The above are only specific implementations of the present utility model, but the protection scope of the present utility model is not limited thereto. Any person familiar with the technical field can easily think of various implementations within the technical scope disclosed by the present utility model. Equivalent modifications or substitutions shall be included in the protection scope of the present invention. Therefore, the protection scope of the present utility model should be subject to the protection scope of the claims.

Claims (10)

1. A control circuit for automatically adjusting a test temperature, the control circuit comprising:

a plurality of control units, each of which is individually controlled and connected with a plurality of tested bodies;

a plurality of diodes, each of which is electrically connected with a plurality of the control units, respectively;

the first triode and the second triode, a plurality of diodes are also electrically connected with the base electrode of the second triode, and the collector electrode of the second triode is electrically connected with the base electrode of the first triode;

the upper computer is electrically connected with the collector electrode of the first triode and is also electrically connected with the temperature control box.

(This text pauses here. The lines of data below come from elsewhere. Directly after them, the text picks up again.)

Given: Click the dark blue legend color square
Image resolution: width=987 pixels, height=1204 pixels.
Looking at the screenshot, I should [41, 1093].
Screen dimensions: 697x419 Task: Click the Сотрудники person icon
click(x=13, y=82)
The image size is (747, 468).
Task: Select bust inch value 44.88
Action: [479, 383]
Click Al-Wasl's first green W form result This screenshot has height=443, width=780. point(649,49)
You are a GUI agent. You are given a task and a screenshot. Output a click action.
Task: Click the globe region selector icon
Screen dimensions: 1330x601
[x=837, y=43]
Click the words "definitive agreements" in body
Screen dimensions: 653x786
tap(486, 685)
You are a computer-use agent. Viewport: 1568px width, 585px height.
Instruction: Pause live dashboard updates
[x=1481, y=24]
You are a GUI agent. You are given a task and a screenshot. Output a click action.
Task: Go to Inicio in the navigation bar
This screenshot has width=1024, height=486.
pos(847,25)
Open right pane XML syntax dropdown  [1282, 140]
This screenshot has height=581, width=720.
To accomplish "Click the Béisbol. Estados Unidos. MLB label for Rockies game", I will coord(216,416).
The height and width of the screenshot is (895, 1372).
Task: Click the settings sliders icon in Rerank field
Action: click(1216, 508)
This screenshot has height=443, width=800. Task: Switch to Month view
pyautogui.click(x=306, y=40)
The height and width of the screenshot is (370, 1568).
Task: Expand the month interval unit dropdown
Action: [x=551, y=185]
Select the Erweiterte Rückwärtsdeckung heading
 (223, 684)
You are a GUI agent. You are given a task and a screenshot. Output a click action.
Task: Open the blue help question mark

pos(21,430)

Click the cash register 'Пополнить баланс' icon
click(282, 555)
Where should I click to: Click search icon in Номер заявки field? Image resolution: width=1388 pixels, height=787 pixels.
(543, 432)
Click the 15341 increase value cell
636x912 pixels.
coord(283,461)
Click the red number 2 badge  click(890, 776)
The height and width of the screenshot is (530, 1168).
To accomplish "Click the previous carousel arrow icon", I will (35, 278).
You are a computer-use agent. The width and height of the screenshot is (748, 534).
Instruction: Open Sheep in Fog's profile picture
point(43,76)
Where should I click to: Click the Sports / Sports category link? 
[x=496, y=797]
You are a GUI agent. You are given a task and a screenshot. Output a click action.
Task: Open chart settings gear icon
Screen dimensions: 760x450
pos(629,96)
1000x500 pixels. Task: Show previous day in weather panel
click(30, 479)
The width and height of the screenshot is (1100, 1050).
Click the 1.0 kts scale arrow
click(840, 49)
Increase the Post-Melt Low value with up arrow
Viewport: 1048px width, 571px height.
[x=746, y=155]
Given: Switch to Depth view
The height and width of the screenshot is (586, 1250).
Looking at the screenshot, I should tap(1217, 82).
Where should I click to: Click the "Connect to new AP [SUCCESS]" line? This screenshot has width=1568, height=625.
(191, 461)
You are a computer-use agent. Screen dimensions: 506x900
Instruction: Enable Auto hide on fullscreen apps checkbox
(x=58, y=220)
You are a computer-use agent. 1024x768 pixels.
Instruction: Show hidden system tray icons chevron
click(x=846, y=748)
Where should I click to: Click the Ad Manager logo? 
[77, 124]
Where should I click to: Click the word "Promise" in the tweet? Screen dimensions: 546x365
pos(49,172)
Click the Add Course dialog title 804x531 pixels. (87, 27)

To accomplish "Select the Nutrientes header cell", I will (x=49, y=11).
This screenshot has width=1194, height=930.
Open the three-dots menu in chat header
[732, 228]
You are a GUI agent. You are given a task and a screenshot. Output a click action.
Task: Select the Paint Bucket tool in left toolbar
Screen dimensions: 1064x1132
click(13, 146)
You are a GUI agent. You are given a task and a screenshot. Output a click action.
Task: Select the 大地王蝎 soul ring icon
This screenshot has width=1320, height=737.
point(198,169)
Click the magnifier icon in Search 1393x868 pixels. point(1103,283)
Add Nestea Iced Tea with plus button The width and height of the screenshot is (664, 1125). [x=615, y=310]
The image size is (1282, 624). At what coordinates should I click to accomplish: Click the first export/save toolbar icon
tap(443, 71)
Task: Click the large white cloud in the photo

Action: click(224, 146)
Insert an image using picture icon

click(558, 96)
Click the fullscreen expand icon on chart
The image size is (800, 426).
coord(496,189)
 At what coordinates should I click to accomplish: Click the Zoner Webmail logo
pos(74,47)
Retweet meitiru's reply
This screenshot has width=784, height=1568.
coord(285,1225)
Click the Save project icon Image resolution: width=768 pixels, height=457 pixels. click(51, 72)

2. The control circuit for automatically adjusting a test temperature according to claim 1, further comprising a first resistor disposed at a connection point between a power supply device and a collector of the first transistor.

3. The control circuit for automatically adjusting a test temperature according to claim 1, further comprising a second resistor disposed at a connection point between the plurality of diodes and the base of the second transistor.

4. The control circuit for automatically adjusting a test temperature according to claim 3, further comprising a third resistor disposed at a connection point between the second resistor and the first ground.

5. The control circuit for automatically adjusting a test temperature according to claim 1, further comprising a fourth resistor and a fifth resistor, wherein the fourth resistor is disposed at a connection point between a first power supply terminal and a collector of the second triode; the fifth resistor is arranged at a connection point between the base electrode of the first triode and the fourth resistor.

6. The control circuit for automatically adjusting a test temperature according to claim 1, further comprising a sixth resistor disposed at a connection point between a collector of the first transistor and a second power supply terminal.

7. The control circuit for automatically adjusting a test temperature according to claim 1, further comprising a seventh resistor disposed at a connection point between each of the diodes and a third power supply terminal.

8. The control circuit for automatically adjusting a test temperature according to claim 1, wherein the control circuit comprises a module terminal, the module terminal being disposed at a connection point between a collector of the first triode and the host.

9. The control circuit for automatically adjusting a test temperature according to claim 1, further comprising a second ground, wherein the emitter junction of the first transistor is electrically connected to the second ground.

10. The control circuit for automatically adjusting a test temperature according to claim 1, further comprising a third ground, wherein the emitter junction of the second transistor is electrically connected to the third ground.